A biometria não será mais obrigatória para a votação nas eleições municipais de 2020. A decisão foi tomada pelo Tribunal Superior Eleitoral (TSE) após recomendações de infectologistas que prestam consultoria sanitária para o pleito.
O presidente do TSE, ministro Luís Roberto Barroso, ouviu as orientações dos médicos David Uip, do Hospital Sírio Libanês, Marília Santini, da Fundação Fiocruz, e Luís Fernando Aranha Camargo, do Hospital Albert Einstein, que integram o grupo que presta a consultoria.
Segundo os especialistas, a identificação pela digital pode aumentar as possibilidades de infecção, já que o leitor não pode ser higienizado com frequência; e aumenta as aglomerações, uma vez que a votação com biometria é mais demorada do que a votação com assinatura no caderno de votações. “Muitos eleitores têm dificuldade com a leitura das digitais, o que aumenta o risco de formar filas”, afirma o TSE em nota.

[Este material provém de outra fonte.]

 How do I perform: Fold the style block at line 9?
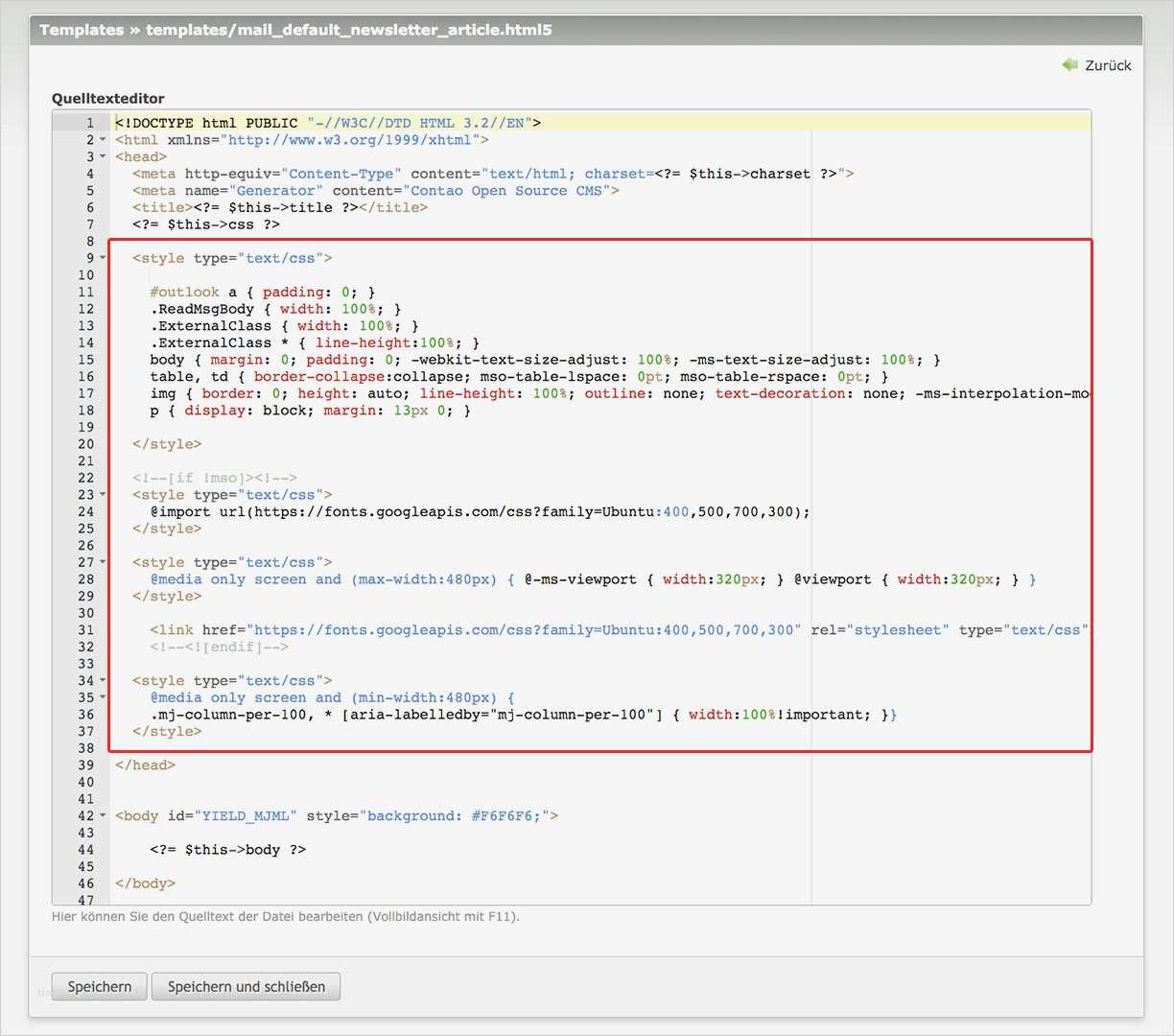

As eleições serão realizadas em novembro, com o primeiro turno no dia 15 e o segundo, se necessário, no dia 29.
Os médicos acreditam que a situação da pandemia estará em condição inferior à registrada atualmente, mas mesmo assim defendem a necessidade de “proporcionar o mais alto grau de segurança possível para os eleitores, mesários e demais colaboradores da Justiça Eleitoral”.
Este ano, 119,7 milhões de eleitores estariam aptos a votar por biometria. Nas eleições de 2018, esse número era de 87,3 milhões.
Cartilha
Uma cartilha de recomendação também será produzida para o dia da eleição, contendo informações de prevenção para eleitores, mesários, fiscais de partido, higienização do espaço físico das seções, policiais militares e agentes de segurança, movimentação interna de servidores e colaboradores no TSE e Tribunais Regionais Eleitorais (TREs), população indígena/locais de difícil acesso e população carcerária.